The events at the University of Missouri campus this week made me realize how fortunate I am to be away from the political correctness insanity that has gripped college campuses today.
That eight percent of a university’s student population can force the President of the University of Missouri system and the Chancellor of the university’s flagship campus at Columbia, Mo. to resign with their tails tucked between their legs speaks volumes about how appallingly cockeyed things are in our institutions of higher learning.
As a former Department Head and then Dean of a college on the campus of the University of Illinois from 1997 to 2010, I never experienced anything like what happened at the University of Missouri.
Nevertheless, the undercurrents were there. As the University of Illinois, to its credit, worked diligently to promote an atmosphere of inclusiveness, tolerance, and diversity, we administrators were continually aware that any comment, any action, any slip of the tongue that was the least bit politically incorrect would land you in a PC star chamber.
Political correctness on college campuses today is the greatest single threat to a first-rate liberal education. It stifles discourse, impedes the exchange of ideas, and fosters a sense of unabashed and detrimental entitlement. Oppose it, or worse, ignore it and you get what just happened at the University of Missouri.
So just how rampant is racism and other malicious “isms” on the campus of the University of Missouri?
Are white-hooded Ku Klux Klansmen marching on campus looking to lynch black people, Catholics, Jews or others they deem undesirable?
Are professors advocating racism, sexism, or religious intolerance in classrooms?
Does the university discriminate against minority students by refusing them financial aid, accommodations, or access to classes?

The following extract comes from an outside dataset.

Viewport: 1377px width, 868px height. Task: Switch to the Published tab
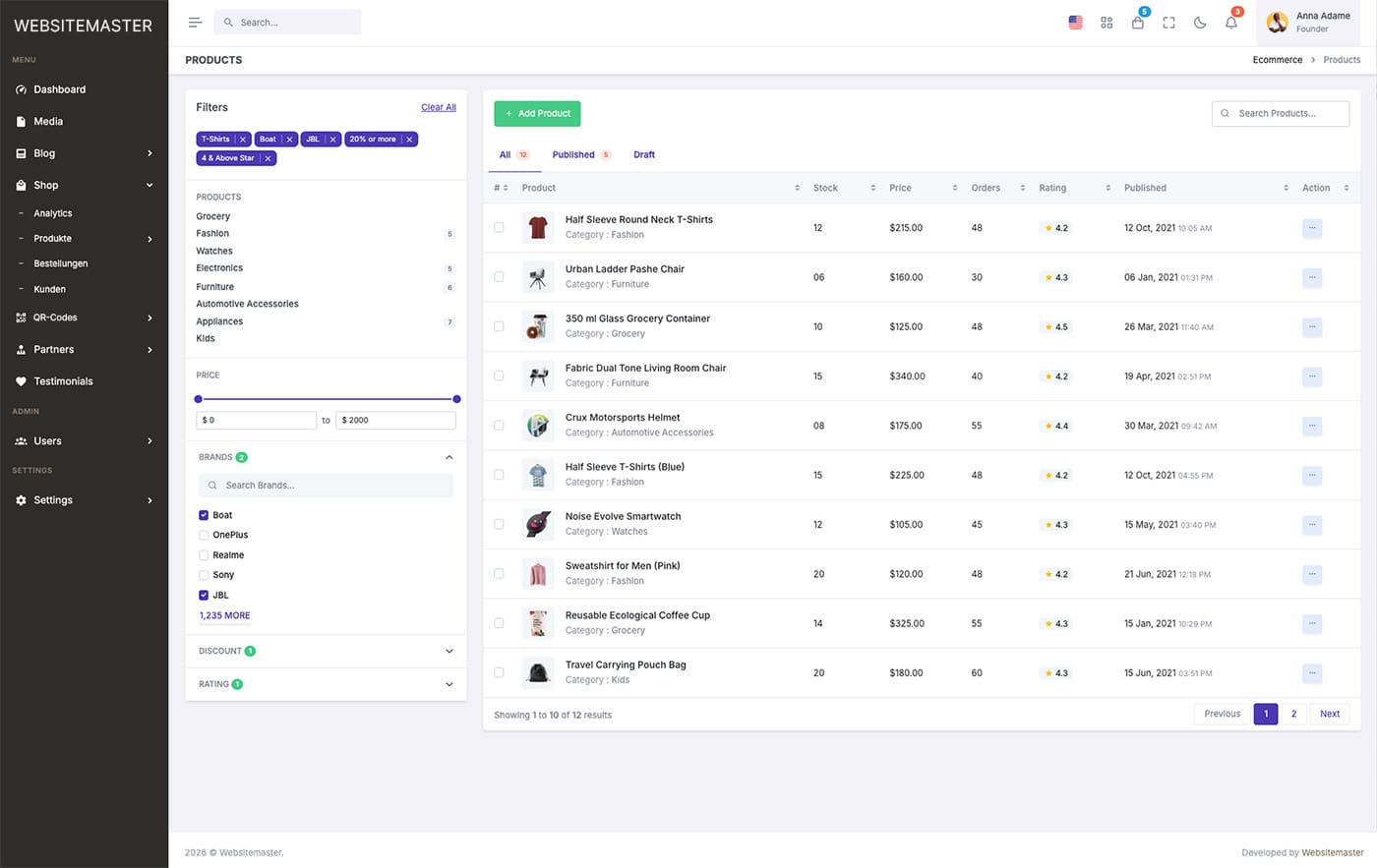point(572,154)
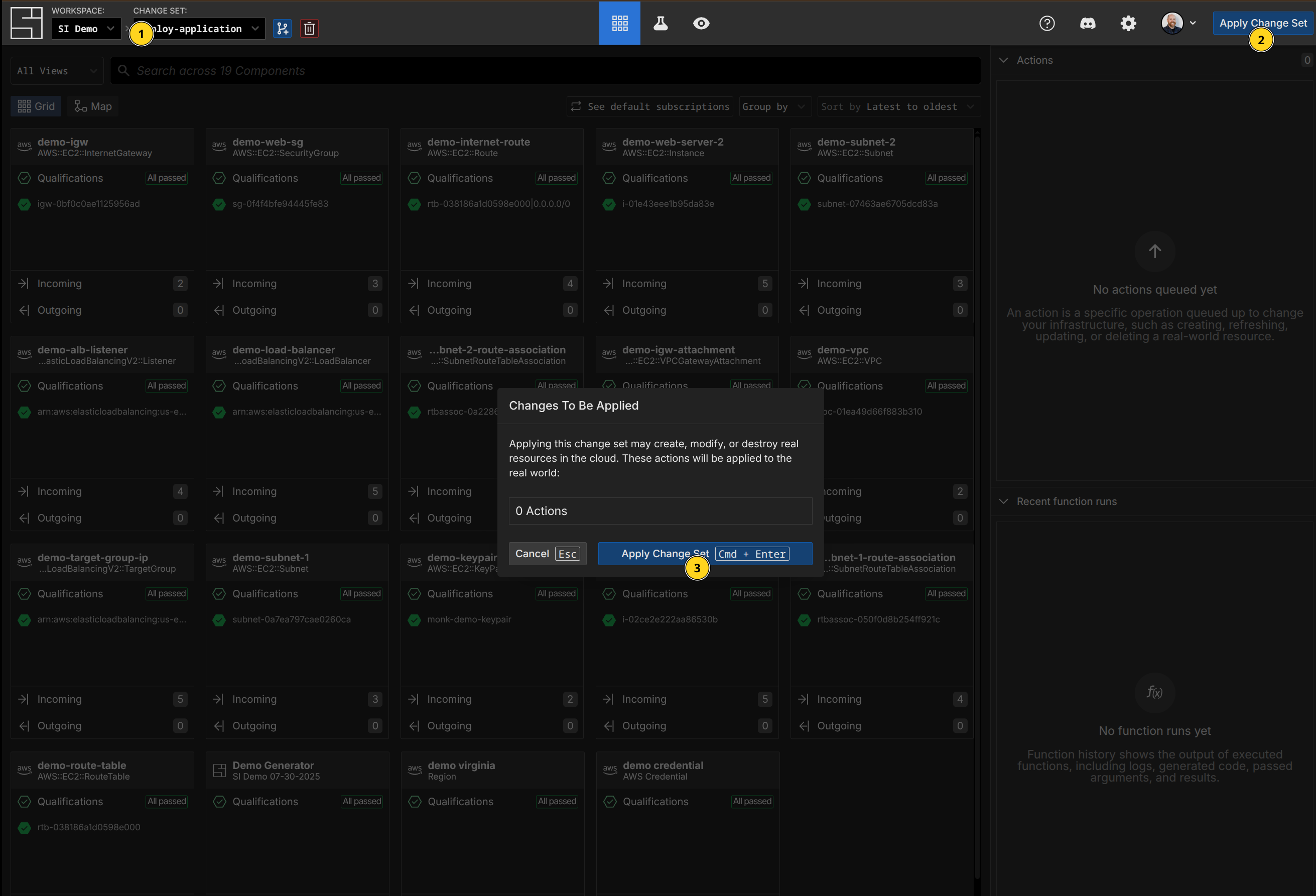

Dare I say, none of the above?
Instead, here are the alleged egregious acts that enraged the bombastic and entitled eight percent:
Alleged Racial Slurs
Protests began this semester after the university’ student government president, who is black, said a couple of white students in a pick-up truck yelled a racial slur at him on campus.
This semester a swastika drawn in feces was found in a dorm bathroom.
During the university’s Oct. 10 homecoming parade, a protest group gathered around University of Missouri system President Tim Wolfe’s car and temporarily stopped the parade. Then, according to a local TV news crew, Wolfe’s car allegedly nudged one of the demonstrators. That’s often what happens when you stand in front of a moving vehicle. In any case, Wolfe, who was not driving, did not get out of the car and the parade continued much to the annoyance of the protesters.
Then, last Saturday some 30 black members of the Missouri football team declared in a tweet that they wouldn’t play until President Wolfe resigned. By Sunday, more members of the team, black and white, and head coach Gary Pinkel publicly backed the players, and the media started paying attention.
God forbid that the football team refuses to take the field. That’s BIG MONEY. Is it any wonder then that Missouri’s top administrators had to go? After all, isn’t football what drives everything in today’s universities? Don’t football coaches earn more than university presidents? (Answer: You better believe they do!)
Things reached critical mass Monday when Wolfe actually stepped down, followed shortly afterward by Chancellor R. Bowen Loftin.
So what now?
Should the University of Missouri be closed down for the racist, intolerant, homophobic, sexist, pro-Nazi, mean-spirited, white-privileged, and unwelcoming institution it has become?
Ahem. As a graduate of the University of Kansas, that wouldn’t bother me one bit.
Perhaps a little history lesson is needed here to put things in context. Kansas, my home state, joined the union as a free state in 1861, while Missouri was admitted as a slave state in 1821.
After Kansas was admitted as a free state, the Missouri Slavers and the Kansas Free State Jayhawkers began a “border war” that endured until the University of Missouri left the Big-12 conference for the Southeastern Conference (SEC) in 2012, thus ending one of the oldest and bitterest rivalries in college athletics.
Maybe that explains why things are so screwed up at the University of Missouri.